Europe/Istanbul
All Projects

n8n + Zep — AI-Powered Telegram Bot Assistant

A Telegram assistant built on n8n that uses Zep memory to pass only the relevant context to the LLM — cutting token usage ~2× while improving response quality.
August 9, 2025
Telegram
n8n
Zep
LLM
OpenAI
Cost Optimization
RAG
Automation
Plain “chat history → LLM” bots are wasteful: every turn sends all prior messages.
As dialogs grow, latency and cost spike — and the model gets distracted by stale context.
Use Zep as a long-term memory service and let the workflow retrieve only the few chunks that matter for the user’s latest message. n8n orchestrates the flow, Telegram is the interface. Result: in tests, token consumption dropped by ~2× with equal or better answers.
Telegram → n8n Webhook (Telegram Trigger)
       → Zep: Add message to memory (per chat/user)
       → Zep: Search relevant memory (semantic + metadata filters)
       → Compose Prompt = System + User + Top-K Zep Results
       → LLM (OpenAI/any) → Telegram Reply
       → Zep: Store assistant reply (for future context)
  • Memory scope: one Zep collection per bot; documents keyed by chat_id.
  • Relevance: hybrid search (semantic + keyword), K=5 with score cutoff.
  • Privacy: only minimal metadata (chat_id, timestamps, tags) is stored alongside vectors.

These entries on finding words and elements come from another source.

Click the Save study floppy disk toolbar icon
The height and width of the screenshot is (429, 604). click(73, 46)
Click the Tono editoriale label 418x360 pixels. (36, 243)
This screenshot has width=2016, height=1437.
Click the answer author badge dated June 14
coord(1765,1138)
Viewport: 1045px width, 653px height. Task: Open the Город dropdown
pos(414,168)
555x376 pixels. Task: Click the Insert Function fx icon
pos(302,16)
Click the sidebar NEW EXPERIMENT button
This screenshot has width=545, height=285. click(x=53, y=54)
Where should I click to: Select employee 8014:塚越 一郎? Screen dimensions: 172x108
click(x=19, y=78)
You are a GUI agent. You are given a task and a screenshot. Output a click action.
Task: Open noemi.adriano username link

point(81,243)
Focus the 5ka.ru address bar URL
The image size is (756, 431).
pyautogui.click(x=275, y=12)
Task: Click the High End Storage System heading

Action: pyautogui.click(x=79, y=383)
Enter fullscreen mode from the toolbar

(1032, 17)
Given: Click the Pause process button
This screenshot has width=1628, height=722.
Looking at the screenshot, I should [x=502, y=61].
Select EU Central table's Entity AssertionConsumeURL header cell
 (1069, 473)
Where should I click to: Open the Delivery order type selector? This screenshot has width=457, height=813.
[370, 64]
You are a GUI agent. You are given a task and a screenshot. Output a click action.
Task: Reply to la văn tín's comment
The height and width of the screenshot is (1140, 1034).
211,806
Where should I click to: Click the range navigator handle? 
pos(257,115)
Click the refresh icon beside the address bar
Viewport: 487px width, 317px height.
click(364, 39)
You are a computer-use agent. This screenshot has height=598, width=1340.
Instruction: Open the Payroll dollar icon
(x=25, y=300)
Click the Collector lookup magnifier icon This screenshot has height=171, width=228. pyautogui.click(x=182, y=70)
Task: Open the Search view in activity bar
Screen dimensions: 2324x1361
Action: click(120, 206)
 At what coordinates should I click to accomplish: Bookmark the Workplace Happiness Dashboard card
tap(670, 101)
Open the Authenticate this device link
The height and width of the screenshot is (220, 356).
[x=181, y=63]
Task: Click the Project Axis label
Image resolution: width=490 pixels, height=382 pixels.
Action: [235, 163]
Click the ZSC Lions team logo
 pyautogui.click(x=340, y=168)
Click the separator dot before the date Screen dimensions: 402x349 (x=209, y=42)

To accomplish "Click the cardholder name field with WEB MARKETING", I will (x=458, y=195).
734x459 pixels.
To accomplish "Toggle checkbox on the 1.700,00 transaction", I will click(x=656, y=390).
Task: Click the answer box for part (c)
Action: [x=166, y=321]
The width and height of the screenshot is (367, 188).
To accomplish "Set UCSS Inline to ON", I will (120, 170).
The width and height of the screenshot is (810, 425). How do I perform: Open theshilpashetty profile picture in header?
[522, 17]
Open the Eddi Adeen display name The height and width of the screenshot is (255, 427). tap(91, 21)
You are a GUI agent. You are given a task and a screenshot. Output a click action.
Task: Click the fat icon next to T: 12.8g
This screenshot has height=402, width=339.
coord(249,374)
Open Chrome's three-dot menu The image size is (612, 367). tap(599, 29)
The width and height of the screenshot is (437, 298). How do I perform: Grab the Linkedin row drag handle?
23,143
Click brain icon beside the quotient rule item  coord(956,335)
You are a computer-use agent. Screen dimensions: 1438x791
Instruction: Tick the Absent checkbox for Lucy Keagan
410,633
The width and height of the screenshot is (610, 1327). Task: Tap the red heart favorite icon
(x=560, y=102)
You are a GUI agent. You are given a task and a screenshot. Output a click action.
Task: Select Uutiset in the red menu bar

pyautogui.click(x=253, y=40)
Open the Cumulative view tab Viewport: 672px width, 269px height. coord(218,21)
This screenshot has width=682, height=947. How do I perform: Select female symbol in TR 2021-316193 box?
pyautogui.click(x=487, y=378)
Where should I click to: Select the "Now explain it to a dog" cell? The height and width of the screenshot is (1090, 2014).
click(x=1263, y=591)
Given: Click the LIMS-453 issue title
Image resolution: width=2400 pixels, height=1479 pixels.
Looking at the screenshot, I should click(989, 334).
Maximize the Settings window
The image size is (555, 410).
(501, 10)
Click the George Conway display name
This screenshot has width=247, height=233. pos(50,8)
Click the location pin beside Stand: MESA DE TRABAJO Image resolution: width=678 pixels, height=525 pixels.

  1. Telegram Trigger — receives messages and basic metadata.
  2. HTTP Request → Zep /api/v1/messages — appends user message to memory.
  3. HTTP Request → Zep /api/v1/search — retrieves top-K relevant chunks:
    {
      "query": "{{ $json.text }}",
      "user_id": "{{ $json.chat.id }}",
      "limit": 5,
      "score_threshold": 0.62,
      "filters": {"tags": ["kb","recent"]}
    }
    
  4. Function — builds compact prompt:
    const hits = items[0].json.results || [];
    const context = hits.map(h => `• ${h.document.substring(0, 300)}`).join("\n");
    return [{ json: {
      prompt: [
        "You are a concise assistant. Use CONTEXT only if relevant.",
        "CONTEXT:\n" + context,
        "USER:\n" + $json.text
      ].join("\n\n")
    }}];
    
  5. OpenAI (or generic LLM) — completion/chat with small max tokens.
  6. Telegram — sends the reply text back to the user.
  7. HTTP Request → Zep — saves the assistant message.

SYSTEM: Be concise. If CONTEXT is empty or irrelevant, answer from general knowledge.
CONTEXT (top-K from Zep):
{{ context_bullets }}
USER:
{{ user_message }}
This keeps the prompt short and on-topic, avoiding mega-histories.
  • Env vars: ZEP_API_URL, ZEP_API_KEY, OPENAI_API_KEY.
  • n8n: run via Docker; expose a webhook URL for Telegram.
  • Telegram: set webhook to https://<your-n8n>/webhook/telegram.
  • Zep: one collection; enable background summarization to keep vectors tidy.

  • n8n workflow (triggers, HTTP nodes, error branches, retries).
  • Zep integration: message upsert, semantic search, metadata strategy.
  • Prompt composer & token-budget guard; metrics for tokens/req & latency.
  • Telegram UX: typing indicators, fallback replies, admin commands.
Takeaway: Memory-aware retrieval with Zep lets the bot send only what matters to the LLM, delivering faster answers and roughly halving token spend on real chats.